Seen from satellites, the colour of the ocean is not constant but varies considerably. Sensors have been specially built to percieve subtle differences in water hues as a way of identifying its contents, like suspended sediments and chlorophyll pigments from floating microscopic algae and other phytoplankton.

Poison in the water

A dramatic example of the former is the phenomenon called 'red tide', in which thousands of dead fish wash up on the shore, either poisoned or suffocated, carried there by red-brown-tinted waves. The culprit is a microscopic but toxic red algae. Satellites provide the only early wide-scale warning of these algae blooms.

They occur at sea in response to changes in local conditions: a sudden increase in temperature and nutrients cause the algae to surge out of control, reproducing into a dense mass whose presence poisons smaller fish and - as dead algae decay and exhaust available oxygen – suffocates larger ones.

Red tide
Red tide

The blooms get the name 'red tides' because seawater gets coloured by chlorophyll pigments produced by the algae, which are classed as both phytoplankton and bacteria.

Local fisherman find themselves banned from selling catches until the bloom dissipates, because the same toxins that kill small fish can do serious harm to humans.

Disruption to sea and land

The blooms can be especially devastating to aquaculture, with shellfish and coastal life poisoned by the dense concentration of toxic blooms, while fish in farms are unable to flee the deoxygenated stretches of water.

Algae blooms are nothing new, although there is some evidence their global incidence is increasing. Some researchers believe toxic algae are being transported around the world in freighter ballast.

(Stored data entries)

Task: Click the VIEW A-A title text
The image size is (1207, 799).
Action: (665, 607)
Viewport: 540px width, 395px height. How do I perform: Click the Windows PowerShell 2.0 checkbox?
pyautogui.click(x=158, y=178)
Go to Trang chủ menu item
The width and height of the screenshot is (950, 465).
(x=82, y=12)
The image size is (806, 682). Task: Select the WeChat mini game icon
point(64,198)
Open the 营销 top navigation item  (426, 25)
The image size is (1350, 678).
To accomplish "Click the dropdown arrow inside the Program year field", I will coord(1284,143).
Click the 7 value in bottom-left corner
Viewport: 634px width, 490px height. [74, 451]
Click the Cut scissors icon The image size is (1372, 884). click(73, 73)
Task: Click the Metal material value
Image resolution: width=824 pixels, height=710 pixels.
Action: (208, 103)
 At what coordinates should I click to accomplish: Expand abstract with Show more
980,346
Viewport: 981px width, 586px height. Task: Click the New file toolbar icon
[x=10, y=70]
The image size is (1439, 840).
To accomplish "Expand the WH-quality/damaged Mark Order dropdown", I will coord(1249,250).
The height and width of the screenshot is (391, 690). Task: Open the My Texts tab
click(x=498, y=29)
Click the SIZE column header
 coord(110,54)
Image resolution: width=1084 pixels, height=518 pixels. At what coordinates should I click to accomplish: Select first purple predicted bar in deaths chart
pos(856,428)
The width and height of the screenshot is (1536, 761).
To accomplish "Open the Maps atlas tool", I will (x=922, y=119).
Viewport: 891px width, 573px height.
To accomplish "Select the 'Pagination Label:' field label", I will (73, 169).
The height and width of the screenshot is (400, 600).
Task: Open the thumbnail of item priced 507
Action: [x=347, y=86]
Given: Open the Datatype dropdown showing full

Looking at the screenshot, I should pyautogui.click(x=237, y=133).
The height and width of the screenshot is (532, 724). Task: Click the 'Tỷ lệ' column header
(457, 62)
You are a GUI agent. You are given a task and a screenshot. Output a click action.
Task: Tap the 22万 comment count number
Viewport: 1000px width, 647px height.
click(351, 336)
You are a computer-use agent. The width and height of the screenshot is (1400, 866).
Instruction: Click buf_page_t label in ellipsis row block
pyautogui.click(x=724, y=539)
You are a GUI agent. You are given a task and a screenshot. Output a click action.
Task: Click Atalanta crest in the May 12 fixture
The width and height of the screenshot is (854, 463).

▶ **Apply what you read**:
• a. In the text on ocean color and red tides, retype the passage starting with "They occur at" and going on through "harm to humans.".
• b. Decide whether each statement below agrees with the text on ocean color and red tides, answering yes or no and quoting the words of the text that settle it.
(i) Satellites offer the only early wide-scale warning of algae blooms.
(ii) Algae blooms are a recent phenomenon.
(iii) Fish kept in farms can escape the deoxygenated stretches of water.
• c. Write what follows the last sentence of the text on ocean color and red tides.

▶ **Activity answers**:
• a.
They occur at sea in response to changes in local conditions: a sudden increase in temperature and nutrients cause the algae to surge out of control, reproducing into a dense mass whose presence poisons smaller fish and - as dead algae decay and exhaust available oxygen – suffocates larger ones.

Red tide
Red tide

The blooms get the name 'red tides' because seawater gets coloured by chlorophyll pigments produced by the algae, which are classed as both phytoplankton and bacteria.

Local fisherman find themselves banned from selling catches until the bloom dissipates, because the same toxins that kill small fish can do serious harm to humans.

• b.
(i) Yes: "Satellites provide the only early wide-scale warning of these algae blooms."
(ii) No: "Algae blooms are nothing new"
(iii) No: "fish in farms are unable to flee the deoxygenated stretches of water"

• c.
Certainly human activities can promote bloom formation: in 2000, Moreton Bay in Queensland, Australia, was paralysed by hundreds of tonnes of toxic algae growing at a rate of 100 square km a minute. It was caused by iron-rich sediment released into the water by local land development.

Chlorophyll pigments

Two contrasting views of the Canadian phytoplankton bloom
Two contrasting views of the Canadian phytoplankton bloom

 

Earth observation can highlight ocean areas at greatest risk of bloom development, identifying combinations of warm waters, sediment flows or pollution run-off that might promote their growth. And once a bloom begins an ocean colour sensor can make an initial identification of its chlorophyll pigment, and therefore its species and toxicity.

Found in abundance throughout the oceans, most algae and other phytoplankton are not harmful to humans. As primary producers, fixing carbon dioxide from the atmosphere, they form the base of the marine food chain and help regulate the carbon cycle and through it the global climate system.

Space-based monitoring can aid oceanographic and environmental research by providing a synoptic view of the dynamics of phytoplankton populations and the patterns of their worldwide distribution.